In my last letter I wrote about some of the difficulties regarding this particular time of life, and how I haven’t done as well as I’d like in dealing with them.
In those moments, sometimes I have to just sit and remind myself that this is one season of life. It had a beginning, and it will have an ending . . . and when that ending comes, there are things I will miss (like rocking you to sleep), and things I won’t (like waking up at 3am).
And that’s what I’d like to share about today.
Life – yours, mine, and everyone’s – comes with many such seasons. Some of them will be pleasant; others not so much. Most will be a mix of the two in various flavors. Some of them, you’ll want to get past as soon as possible. Others, you’ll want to linger in for as long as you can.
Time being the one-way street it is, usually you won’t have the choice. So my hope is that you’ll approach the different seasons of life with a couple things in mind that I’ve learned through my own experience:
The first thing I want to share with you is to treasure the stage you’re in right now, whatever it holds for you. The temptation to dwell in past experiences, or drive on toward future ones, will be incredibly strong at times . . . and especially so when there are very concrete things about right now that you don’t like or with which you are dissatisfied.
There is nothing wrong with being unhappy. Some occurrences and circumstances are just unpleasant ones. There is nothing wrong with being dissatisfied. Dreams and hopes and ambitions are the things that drive us to be better versions of ourselves.
But that’s just it: Those better versions you hope for are still versions of your self – just as the person you are right now is a version of your self.
There will always be things you can improve. But there will also always be things you can learn . . . right here, right now.
Remember what I said in a previous letter about the fact that every single person you will ever meet has something they can teach you?
That’s true of yourself as well: Every single version of your self . . . the ones you show to others, the ones you guard and bring out only for your closest friends, the ones you wouldn’t ever let see the light of day, the ones you try your best to forget even exist . . . every one of those selves has something to teach you.
You can’t learn it if you’re trying as hard as you possibly can to ignore those places in yourself . . . or to rush past them in order to get on with the Next Big Thing.
The best analogy I can think of here is engagement.
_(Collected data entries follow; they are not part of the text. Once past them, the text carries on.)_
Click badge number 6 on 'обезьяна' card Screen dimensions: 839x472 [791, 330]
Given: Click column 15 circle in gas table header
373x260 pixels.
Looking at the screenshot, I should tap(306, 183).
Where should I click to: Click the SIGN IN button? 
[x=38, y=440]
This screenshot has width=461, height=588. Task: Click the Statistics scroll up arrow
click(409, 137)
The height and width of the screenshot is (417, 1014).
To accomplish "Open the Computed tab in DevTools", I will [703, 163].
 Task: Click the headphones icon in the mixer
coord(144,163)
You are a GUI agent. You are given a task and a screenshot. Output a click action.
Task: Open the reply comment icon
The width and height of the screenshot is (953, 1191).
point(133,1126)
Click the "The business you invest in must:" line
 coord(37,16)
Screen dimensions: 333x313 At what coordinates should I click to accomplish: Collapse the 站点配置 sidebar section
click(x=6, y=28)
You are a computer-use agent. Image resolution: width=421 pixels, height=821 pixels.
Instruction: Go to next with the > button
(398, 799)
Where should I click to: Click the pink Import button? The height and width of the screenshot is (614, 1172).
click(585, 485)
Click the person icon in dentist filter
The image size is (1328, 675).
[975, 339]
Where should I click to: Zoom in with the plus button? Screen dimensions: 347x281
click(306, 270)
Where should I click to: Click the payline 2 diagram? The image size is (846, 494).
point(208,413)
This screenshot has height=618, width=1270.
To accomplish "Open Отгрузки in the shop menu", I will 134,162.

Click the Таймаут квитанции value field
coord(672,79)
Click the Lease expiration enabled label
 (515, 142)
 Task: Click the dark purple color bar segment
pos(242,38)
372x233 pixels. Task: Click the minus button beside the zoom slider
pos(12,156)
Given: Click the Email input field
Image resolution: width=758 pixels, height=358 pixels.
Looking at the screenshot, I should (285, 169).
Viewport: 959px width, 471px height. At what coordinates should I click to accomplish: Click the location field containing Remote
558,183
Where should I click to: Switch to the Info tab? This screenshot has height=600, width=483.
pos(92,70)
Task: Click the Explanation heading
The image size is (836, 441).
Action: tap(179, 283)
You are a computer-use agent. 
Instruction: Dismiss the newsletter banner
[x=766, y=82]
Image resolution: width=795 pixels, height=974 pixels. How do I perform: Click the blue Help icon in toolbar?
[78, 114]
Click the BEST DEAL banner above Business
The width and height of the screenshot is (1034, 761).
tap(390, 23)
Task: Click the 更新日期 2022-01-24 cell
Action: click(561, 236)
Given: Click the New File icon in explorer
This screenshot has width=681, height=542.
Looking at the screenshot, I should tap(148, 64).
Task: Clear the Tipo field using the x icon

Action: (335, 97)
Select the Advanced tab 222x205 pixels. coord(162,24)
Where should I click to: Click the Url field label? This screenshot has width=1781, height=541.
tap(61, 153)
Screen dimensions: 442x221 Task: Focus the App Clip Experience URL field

When your mom and I got engaged, we were so excited and happy and busy with planning for a wedding and all that came after it . . . but we were very careful and conscious not to simply enjoy “almost being married.” Being engaged, while it was a transition period, was also its own distinct time period with its own distinct joys and challenges and lessons and tasks for us.
We wanted to enjoy that, too.
And that’s what I want for you. Treasure now, and learn from what it has for you.
Empathize with Your Past Selves
And while you’re on about the task of empathizing with all of your various selves . . . don’t forget your past selves.
Regret is a natural feeling . . . if you never regret anything, you’ll never learn anything, because you’ll simply be content to always stay the same as you are right now. But in regretting things that have happened in the past, don’t condemn your past selves to oblivion. It’s too easy to forget that your past self is a part of your current self . . . to easy to wish that your past self had never existed, without acknowledging the role she played in forming the person you are right now.
So have regrets, certainly . . . but don’t despise or belittle or condemn the person you once were, simply because they were imperfect or flawed or embarrassing. Such moments are a part of every life, and they truly will make you stronger, because without those moments you’ll never learn how to handle a whole range of emotions that comes along with them. Without those moments you’ll never learn how to empathize with someone else who is facing such a moment.
Without those moments, you’d be a different person entirely . . . one who isn’t quite as strong, or as kind, or as thoughtful as you will be for having endured such moments.
So as you live with the results of your choices, it will only be natural to regret some of them. But in doing so, don’t lose sight of the treasures you have gained from them as well.